Text section ::

______

Chor Sipahee is a 1977 Bollywood drama film directed by Prayag Raj. Shashi Kapoor, Vinod Khanna, Shabana Azmi and Parveen Babi played the lead roles in the film.

Writing Credits (in alphabetical order)

Plot
Reformist Bombay Police Inspector Shankar Kumar would like to try a new approach to tackle crime - make new leaves of criminals by making them change their ways. He tries this on Raja Khanna alias Raja Dada, but in vain. When he becomes acquainted with his family, which consists of unmarried sister, Bharti, and an elderly and ailing mother, he decides that he must do something more to help Raja. Before he could think of anything, Raja is arrested for the murder of a police informer named Bichoo. Shankar destroys the evidence that links Raja to this murder, thus losing his job, facing criminal charges himself, and getting a jail sentence. When he comes out of jail, it is no longer the same Shankar - but one who is ready to join Raja as his criminal partner. But Raja is not the same petty criminal anymore - he has joined forces with international gangs of smugglers and may not quite be receptive to Shankar's request to join his gang. Shankar will now have to prove himself worthy of joining this.

______

In the Chor Sipahee text, edit the stretch from "Chor Sipahee is" through "in the film." so that "action" takes the place of "drama".

______

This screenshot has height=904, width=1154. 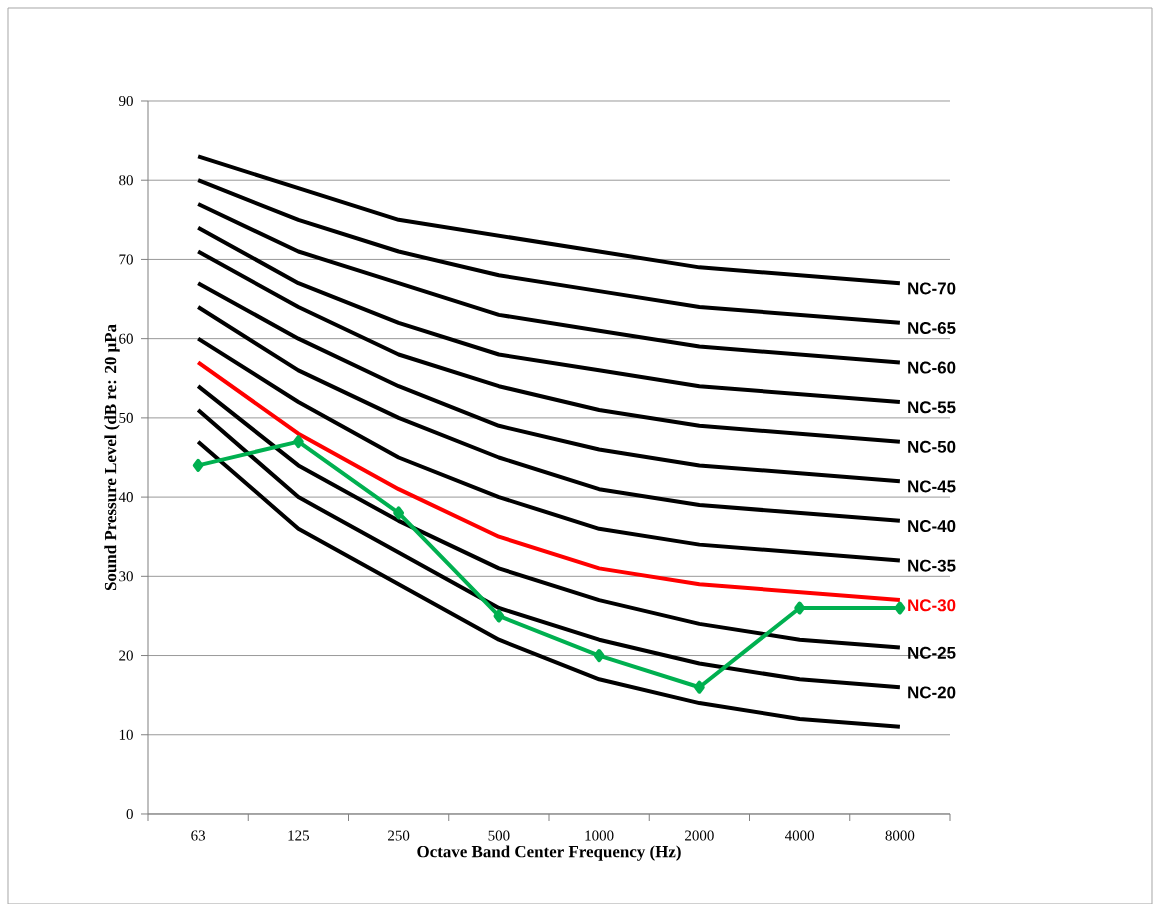 What do you see at coordinates (932, 368) in the screenshot?
I see `series-label: NC-60` at bounding box center [932, 368].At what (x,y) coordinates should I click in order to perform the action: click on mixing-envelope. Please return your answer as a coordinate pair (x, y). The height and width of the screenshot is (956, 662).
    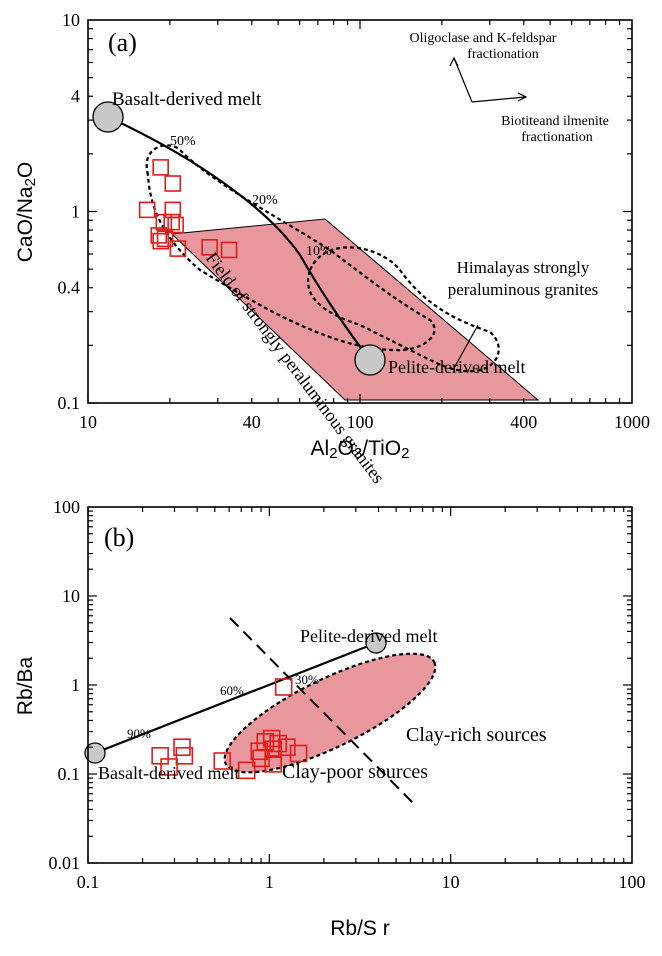
    Looking at the image, I should click on (290, 248).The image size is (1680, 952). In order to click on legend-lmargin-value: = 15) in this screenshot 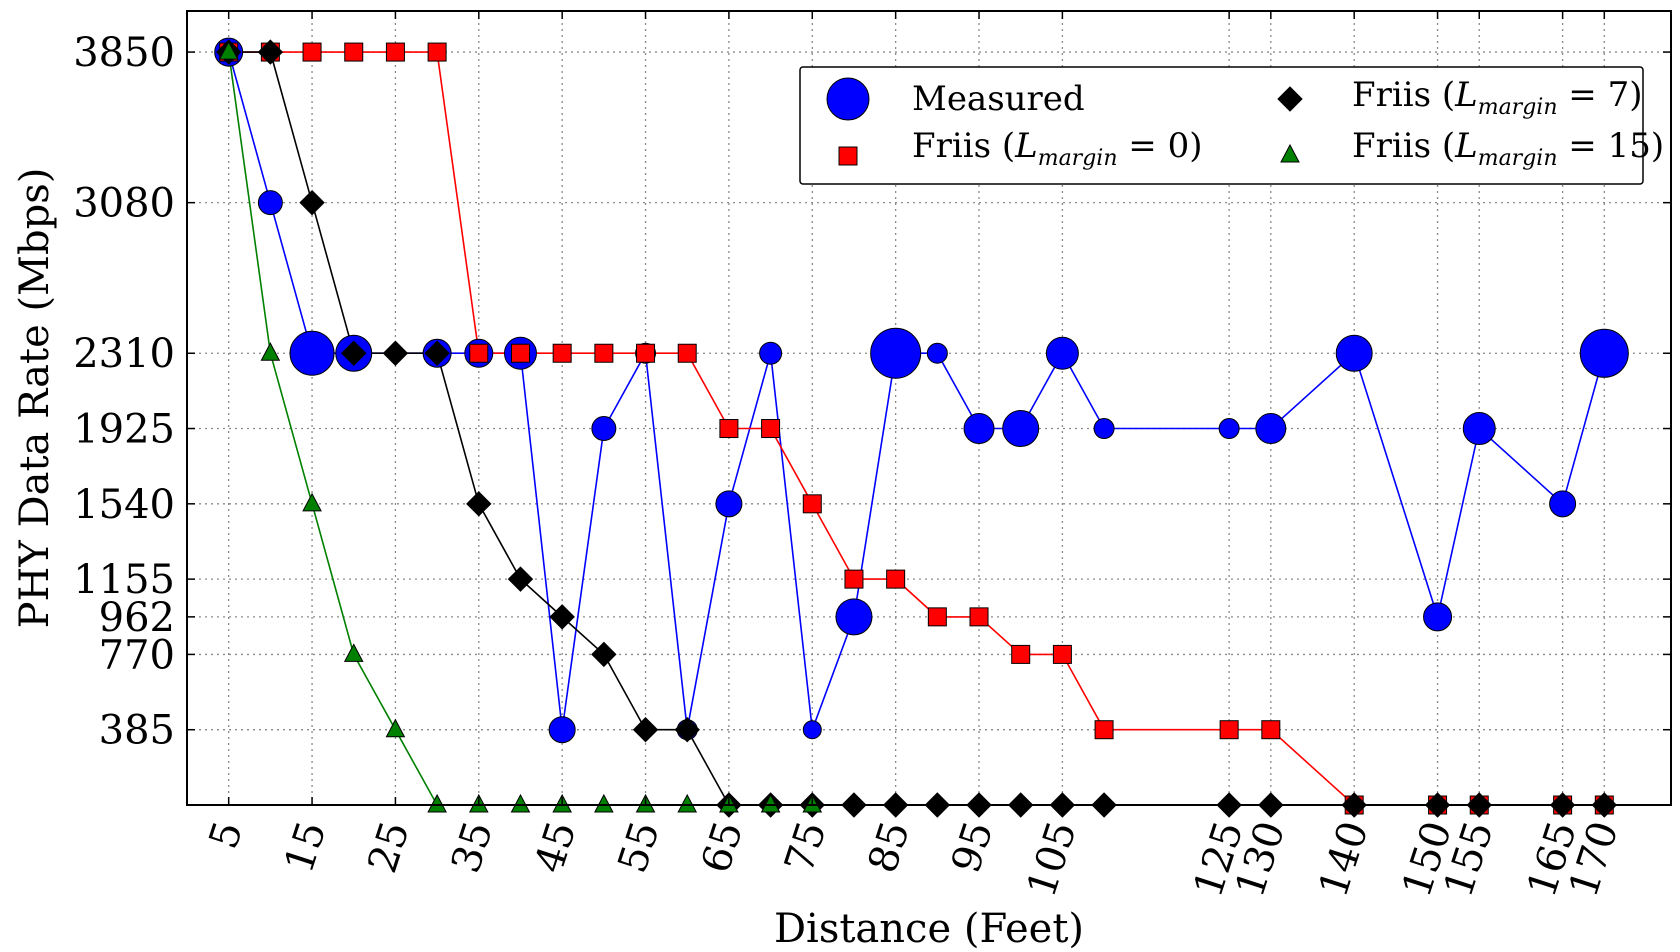, I will do `click(1612, 146)`.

______

Response area ::
Chor Sipahee is a 1977 Bollywood action film directed by Prayag Raj. Shashi Kapoor, Vinod Khanna, Shabana Azmi and Parveen Babi played the lead roles in the film.